- How are deleted accounts handled – both from the past and into the future? (As a historian I think they should – though this may be controversial – continue to be archived and preserved as part of a moment in time)
- Is it noted when an account changed ownership? (ie was established and then in the future was either lapsed and taken by another party once Twitter released it or was perhaps due to a court order transfered to another person – for example if it was deemed to have been infringing someone’s trademark
- Are accounts which are set private part of this corpus of data? Their announcement notes that this was a donation of “public tweets” but what about accounts whose status has changed over time? Are tweets which were made when an account was set private – but which was later set public noted as having been sent when the account was private? Or conversely are public tweets preserved if they were public when they were sent even if the account is later reset to be private?
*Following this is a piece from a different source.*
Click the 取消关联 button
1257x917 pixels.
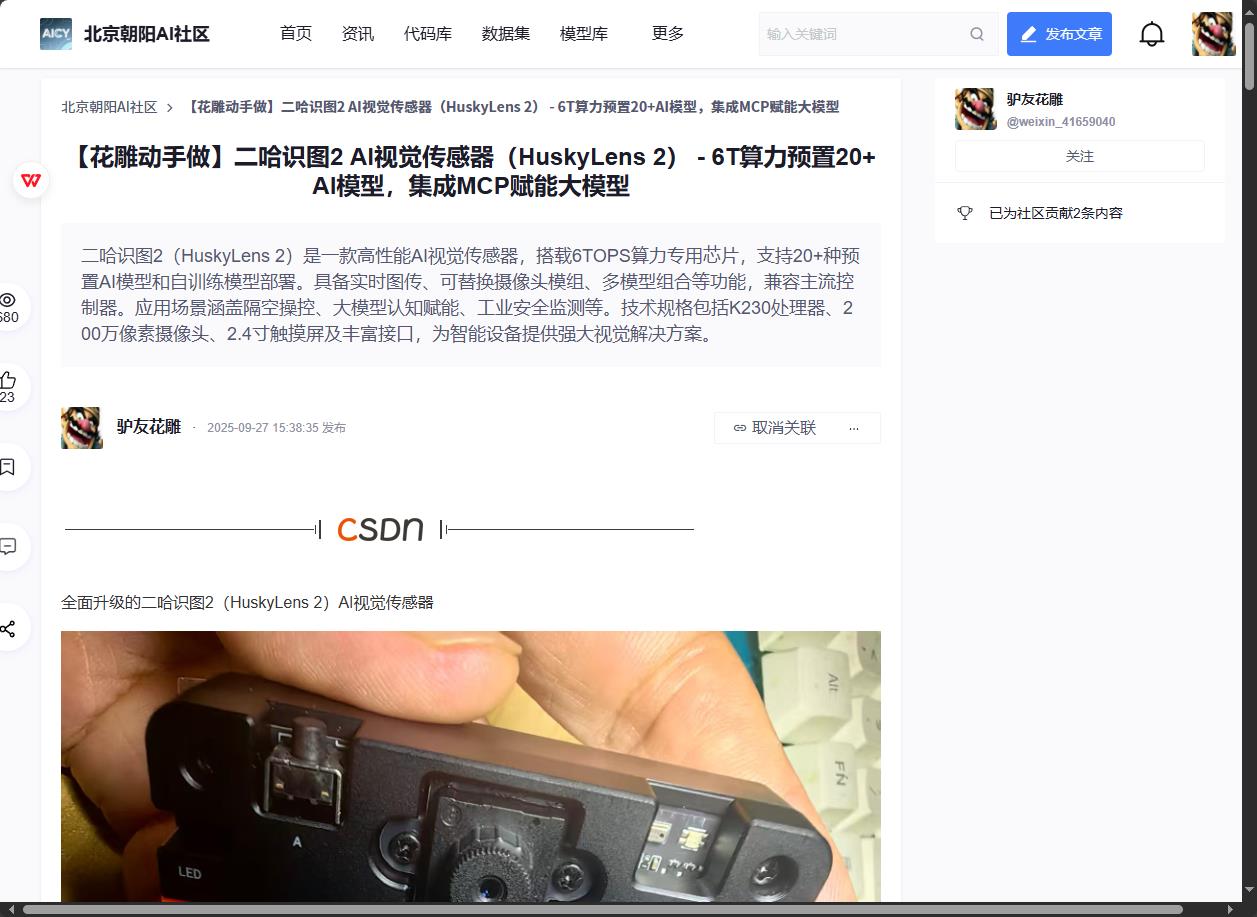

- Does the corpus include the changelog of each account? ie could the “following” and “followers” of a given account be recreated at a particular point in time & later analyzed for changes over time (who someone was following / who was following them is not a minor matter at all for a lot of academic research questions – even just historical interest
- Are spammer accounts which were created & detected & deleted part of this corpus? On the one hand their presence would complicate a lot of academic studies (they would inflate a lot of studies – since many spammers spammed via retweets etc) but on the other hand studying false positives and relative ratios of “spammer” accounts to “real” accounts would be pretty interesting to study – especially as Twitter’s ability to detect spammers got better it would be useful to revisit moments in time (such as @aplusk & @cnn’s race to 1M followers) to analyze what percentage of their “followers” were spammers, what percentage were accounts that hadn’t yet & didn’t into the future see much usage etc.
- Will the corpus include Direct Messages? (which are private) but which are still pretty crucial historical documents in many cases. The DM’s to public officials for example could be arguably already required to be publicly disclosed.
- Will the corpus include elements of Twitter which are no longer part of Twitter (for example people’s Track settings
- Will there be an attempt by Twitter (or by the Library of Congress) to pull an Internet Archive move (or partner with them) to resolve:
- Links to images, videos, music and other media?
- URL resolution (both archive what the state of the page was when it was tweeted out – which may now be impossible to replicate) and especially at least resolving (when still possible) what a shortened URL resolves to
- Will the corpus include people’s Avatar images (which have in many cases changed over time), their bios, URL’s, Locations and Twitter website background and other settings? (not just private/public but have they linked a phone number to their account? have they set anyone whom they are following to be delivered via SMS etc)
- Will it archive Lists from the point when they were introduced? (and with Lists will it track how those lists were created over time?)
- Will the corpus include noting which accounts were blocking other accounts? (and when Twitter rolled it out when accounts were marked as being spam). In some cases people who were not spammers were marked as spam by a few users – I’m sure – and in some cases may have been flagged and later reinstated – will the corpus track stuff such as that?)
- As Twitter added features (and changed others) will the corpus reflect those changes? (Retweets for example and more recently a lot of changes around Geo data and very soon a whole lot more meta data for every Tweet)
- Will the corpus attempt to reflect other public faces of Twitter? For example logs of searches which people performed on Twitter or Who was on the “Suggested User List” at a given point in time or what was shown to users at “trending topics” over time – etc.
I hope that beyond preserving what is, I think we can all agree, a very real historical (and ongoing) document. I hope that this move is just the first of many – this archive should be widely available at least to be preserved for the future and it should, I hope, be made available to lots of academic researchers in the near future.
In their announcement Twitter notes that there will be a 6 month delay in what is available, which I think is unfortunate, and they are restricting it to “non-commercial researchers” which I think is also unfortunate as the line between commercial and non-commercial is never entirely clear. I also believe that there are many non-obvious uses for this corpus of data in a wide array of research fields beyond serving as a historical document, this corpus could help many fields of study such as linguistics, AI research and much more.